**Objective 1:** According to the unarchive guide, which archive formats can be extracted?
**Objective 2:** Carry on writing the unarchive guide from the point where it stops.

Skip to content

Unarchive - Extract Archive Files

Learn how to extract archive files with automatic format detection and security protections.

What You'll Learn

  • Extracting tar, tar.gz, tgz, and zip archives
  • Using strip_components to remove leading directories
  • Idempotency with creates parameter
  • Handling different archive formats
  • Security protections against path traversal

Quick Start

cd examples/12-unarchive
mooncake run --config config.yml

What It Does

  1. Downloads sample archives (or uses provided ones)
  2. Extracts various archive formats
  3. Demonstrates path stripping
  4. Shows idempotent extraction
  5. Extracts to system directories with sudo

Key Concepts

Basic Extraction

Extract an archive to a destination directory:

- name: Extract Node.js
  unarchive:
    src: /tmp/node-v20.tar.gz
    dest: /opt/node
    mode: "0755"

The destination directory is created if it doesn't exist.

**Material provided:**
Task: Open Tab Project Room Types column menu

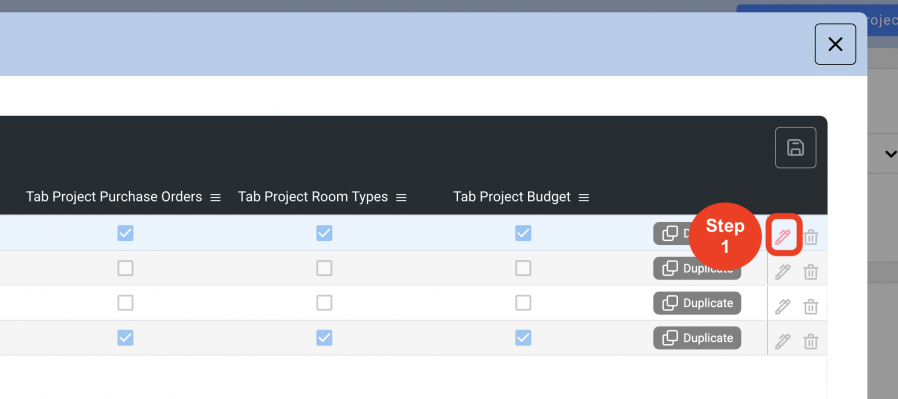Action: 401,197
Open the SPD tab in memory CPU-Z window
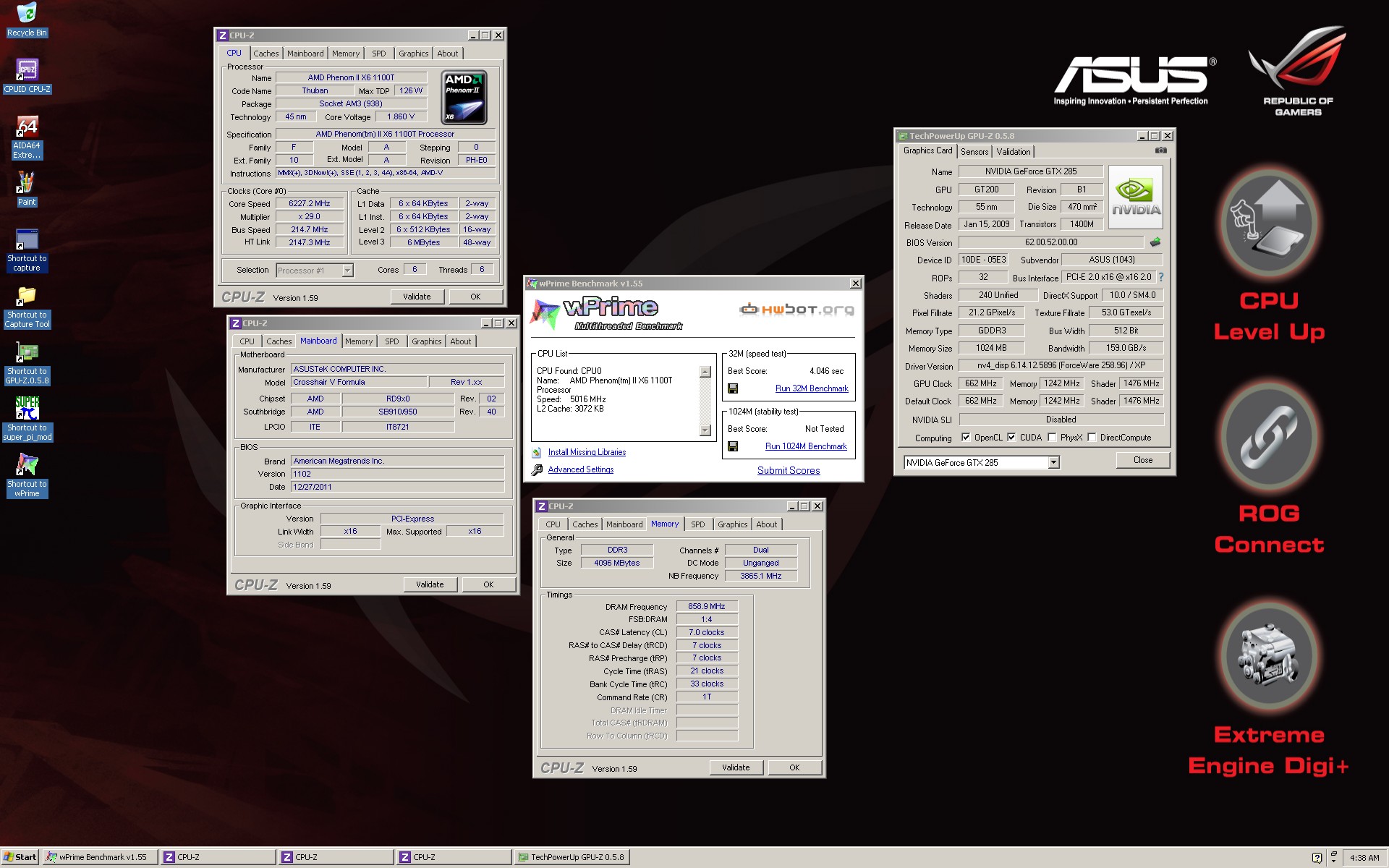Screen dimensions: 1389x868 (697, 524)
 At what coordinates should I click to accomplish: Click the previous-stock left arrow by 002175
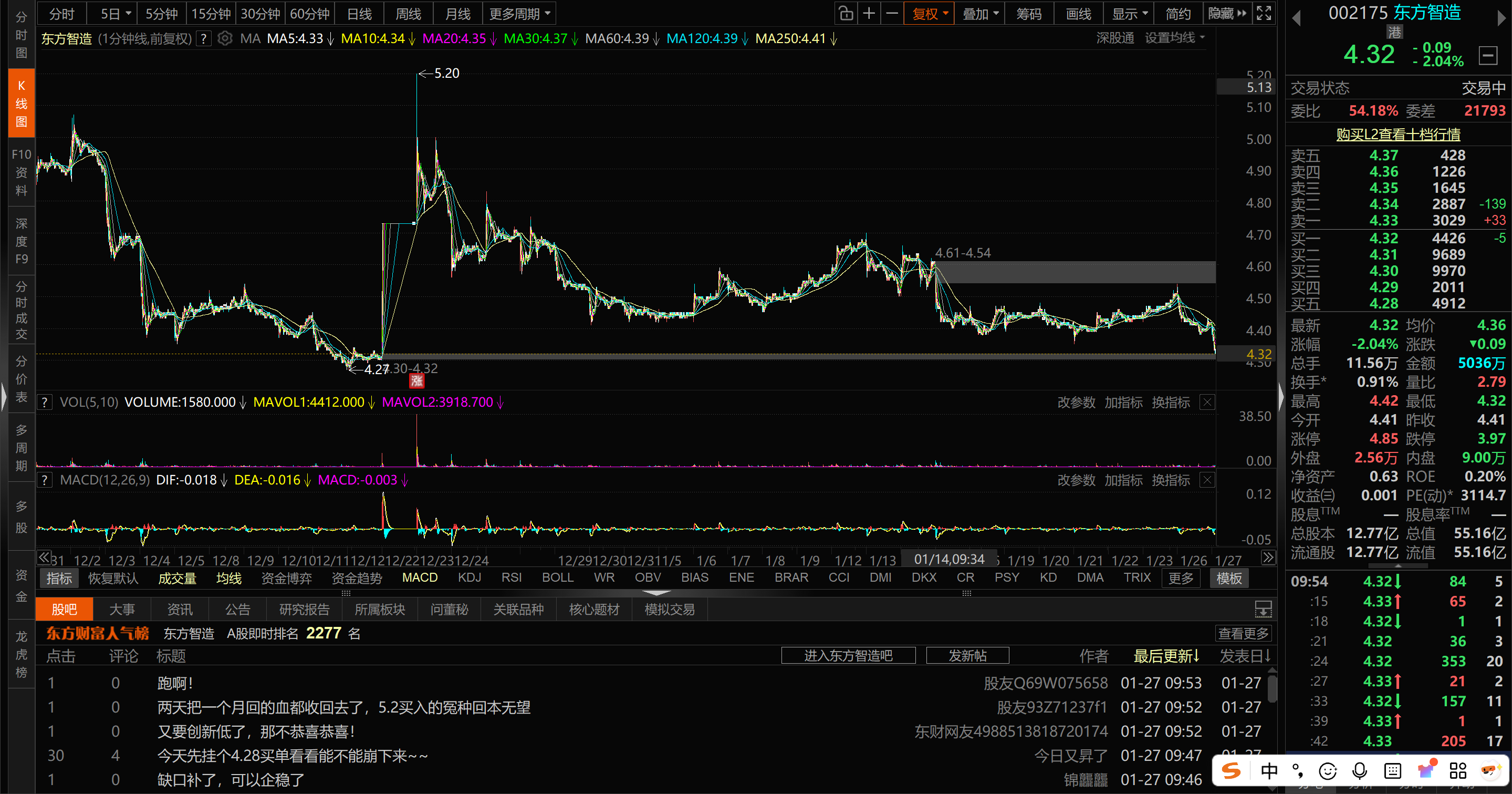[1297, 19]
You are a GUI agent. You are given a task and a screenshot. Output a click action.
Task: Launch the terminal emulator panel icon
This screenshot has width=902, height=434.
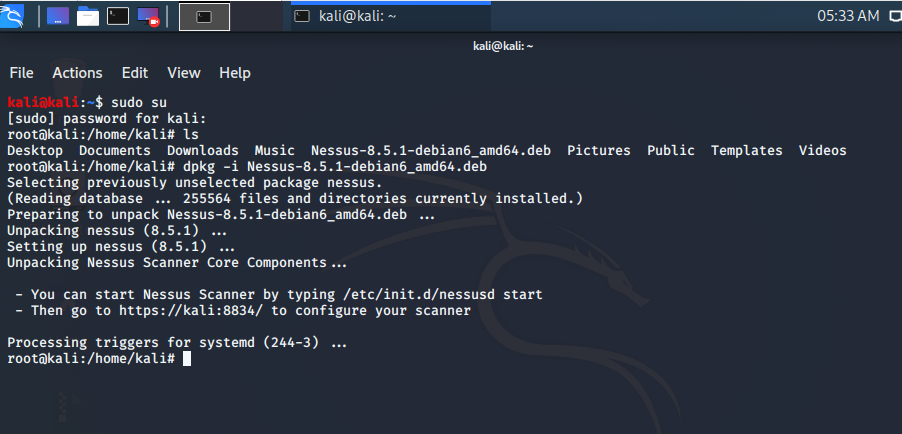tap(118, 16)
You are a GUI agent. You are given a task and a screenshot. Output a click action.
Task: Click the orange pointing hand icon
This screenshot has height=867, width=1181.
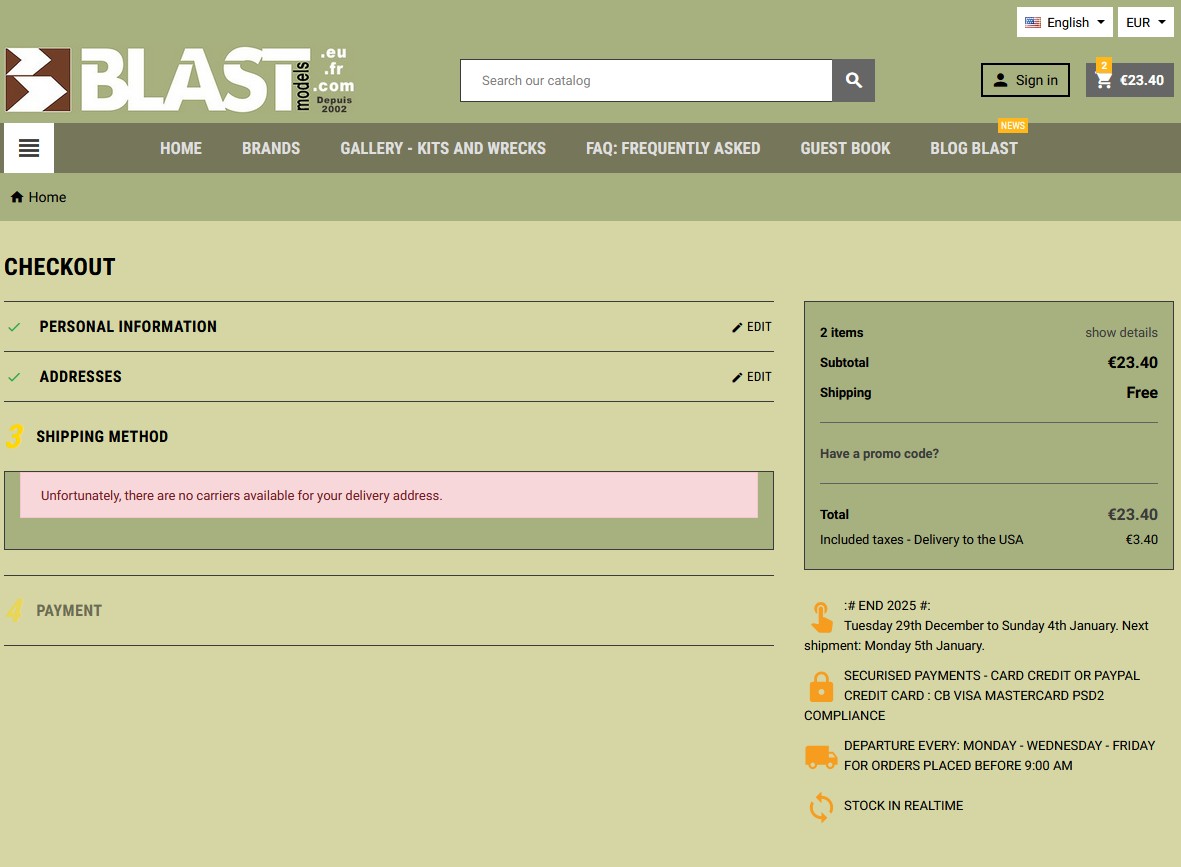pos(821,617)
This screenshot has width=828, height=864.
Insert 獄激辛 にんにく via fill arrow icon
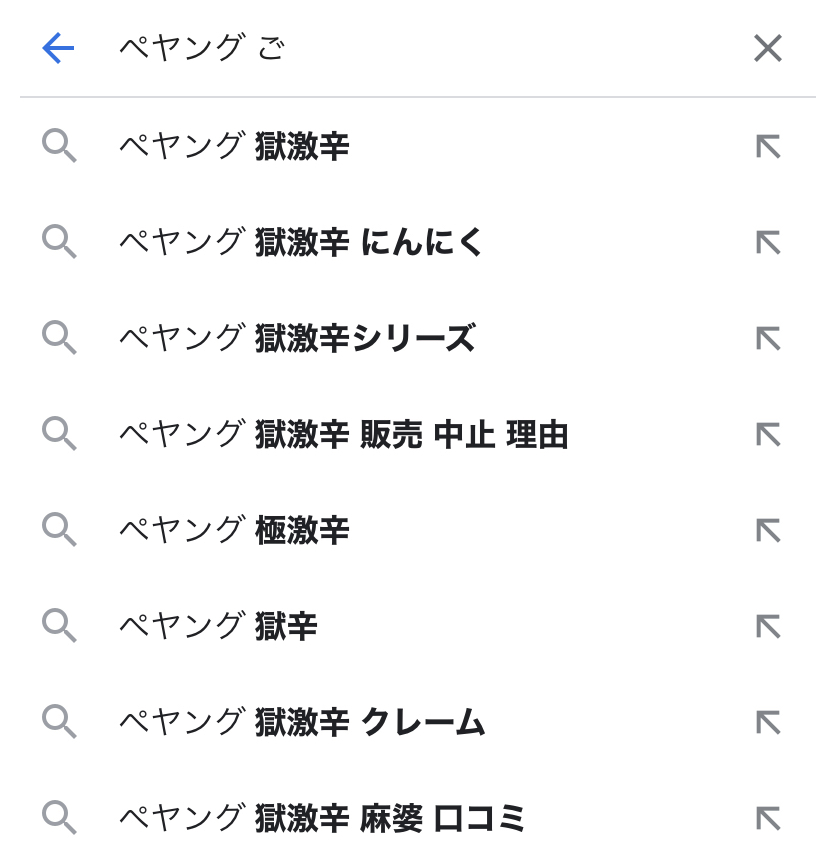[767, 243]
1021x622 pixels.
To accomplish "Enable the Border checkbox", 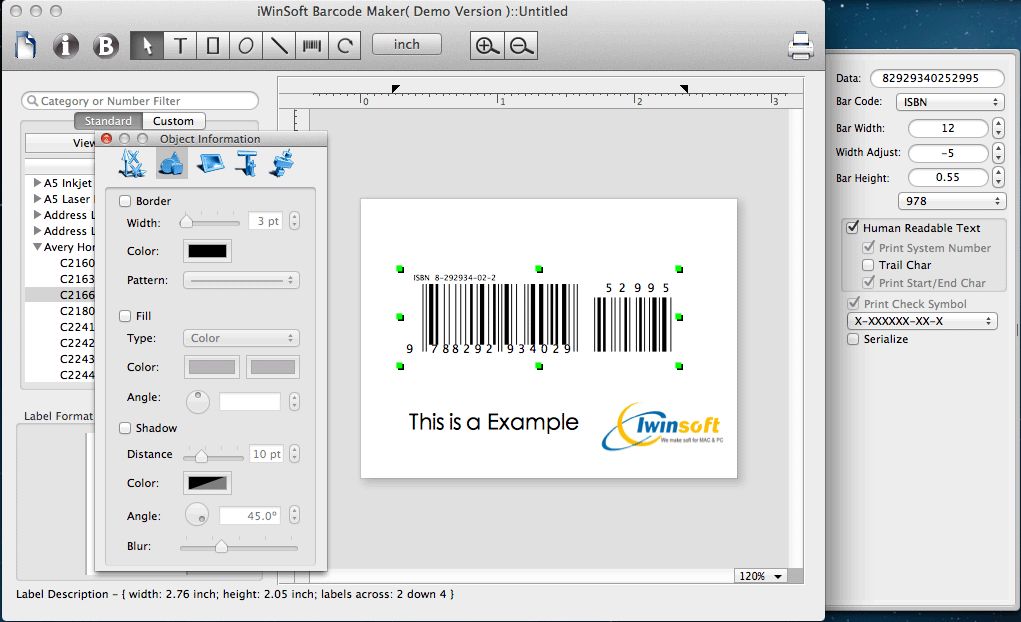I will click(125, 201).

**Output 1:** Tar, tar.gz, tgz, and zip archives.

**Output 2:**
Supported Formats

Mooncake automatically detects the archive format from the file extension:

Format Extensions Compression
tar .tar None
tar.gz .tar.gz, .tgz Gzip
zip .zip ZIP compression

Detection is case-insensitive (.TAR, .TGZ, .ZIP all work).

Strip Components

Remove leading directory levels from extracted paths:

# Archive contains: node-v20/bin/node, node-v20/lib/...
- name: Extract without top-level directory
  unarchive:
    src: /tmp/node-v20.tar.gz
    dest: /opt/node
    strip_components: 1
    # Result: /opt/node/bin/node, /opt/node/lib/...

How it works:

Archive structure:
  project-1.0/src/main.go
  project-1.0/src/utils.go
  project-1.0/README.md

strip_components: 0 (default) → dest/project-1.0/src/main.go
strip_components: 1           → dest/src/main.go
strip_components: 2           → dest/main.go

Files with fewer path components than specified are skipped.

Idempotency with Creates

Skip extraction if a marker file already exists:

- name: Extract application
  unarchive:
    src: /tmp/myapp.tar.gz
    dest: /opt/myapp
    creates: /opt/myapp/bin/myapp
    mode: "0755"

On subsequent runs, if /opt/myapp/bin/myapp exists, extraction is skipped. This prevents unnecessary re-extraction and maintains idempotency.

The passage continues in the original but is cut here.